Last updated 11:29 07/04/2011
OPINION: Three years on from the global financial crisis, AMI Insurance has become the first major New Zealand financial institution in a generation deemed "too big to collapse".
The last time a Government stepped in like this was not Air New Zealand or the KiwiRail renationalisation, both of which were political decisions based on the unpopularity of commercial failures involving iconic businesses.
No, the last such interventions were for the DFC and Bank of New Zealand in the late 1980s and early 1990s, when the moral hazard of allowing a collapse was simply too great for the country to bear.
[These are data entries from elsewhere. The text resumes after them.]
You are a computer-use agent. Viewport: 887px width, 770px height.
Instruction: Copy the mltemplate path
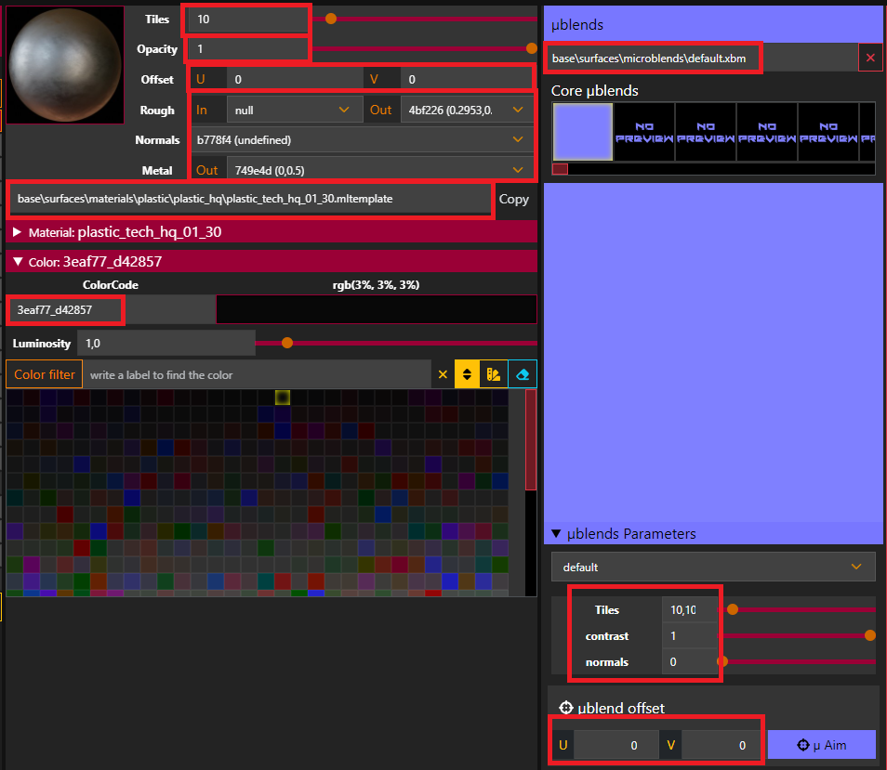513,199
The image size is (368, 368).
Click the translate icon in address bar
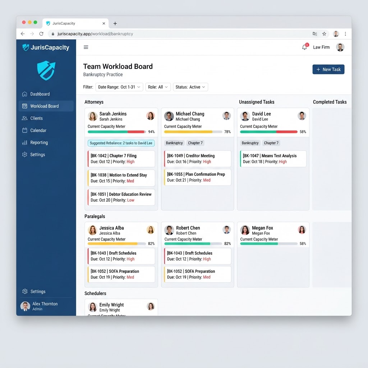coord(315,34)
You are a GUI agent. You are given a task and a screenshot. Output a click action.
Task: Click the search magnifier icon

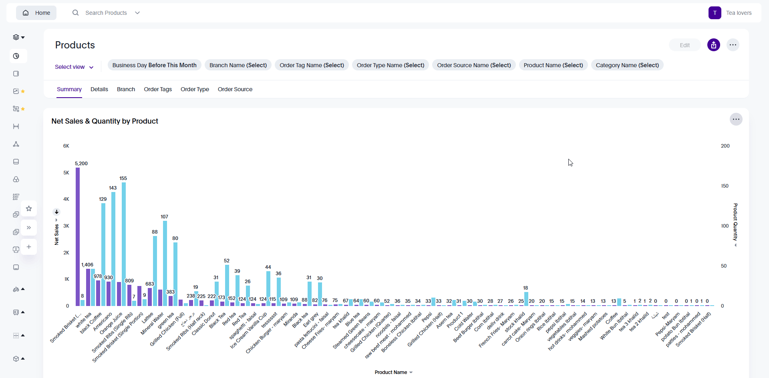(75, 12)
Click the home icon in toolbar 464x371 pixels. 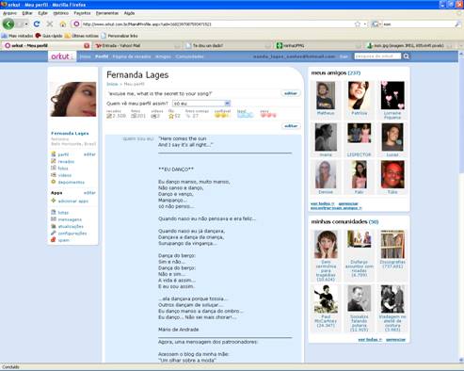(63, 24)
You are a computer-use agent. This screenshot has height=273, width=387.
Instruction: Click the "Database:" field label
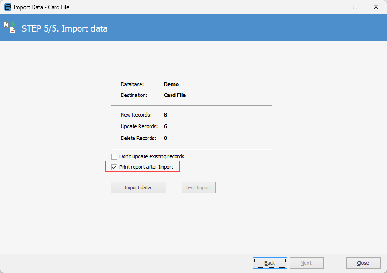tap(132, 84)
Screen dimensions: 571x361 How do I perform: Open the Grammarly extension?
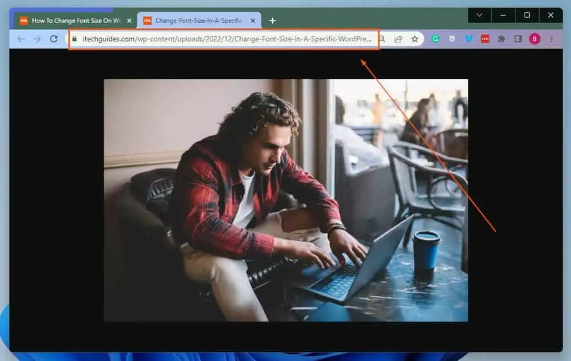click(x=435, y=39)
With any luck, the $500 million set aside already to help AMI through the ruinous level of likely claims from the Canterbury earthquakes will not be called upon in full.
It may even be that once the dust settles, AMI will be able to pull through with no or only minimal taxpayer support.
From a taxpayer perspective, that has to be the hope, since it's hard to see why any other insurance company would pay a bean for AMI in its current state.
While the country's second largest insurer has 400,000 policyholders outside Christchurch and may represent good business, a competitor would surely seek to sweep those customers up either for a song, or by targeting them when their insurance policies fall due for renewal.
Even though AMI is now effectively the only insurance company in the country with an explicit government guarantee, it's a stretch to imagine that their offices will be running hot as a result with would-be customers seeking new cover.
Finance Minister Bill English talks hopefully of the power of the AMI brand, but events like today's are disastrous for even the strongest brand.
AMI is tainted now and will struggle to retain, let alone grow, its customer base.
Meanwhile, there is scary potential for AMI's shortfalls to surpass $500 million and go as high as $1 billion.
The fact that nobody knows for sure says two things: the full costs of the quake are still a long way from being fully understood, and the Government is almost certainly going to end up owning AMI - at least briefly.
There is no doubt, however, that this is the right and perhaps the only available call.
The chaos of an under-capitalised AMI failing to meet its claims would have nationwide impacts, as well as in Canterbury.
The country can ill-afford that.
At times like this, the Government's role is to act and hope to goodness it all comes out in the wash.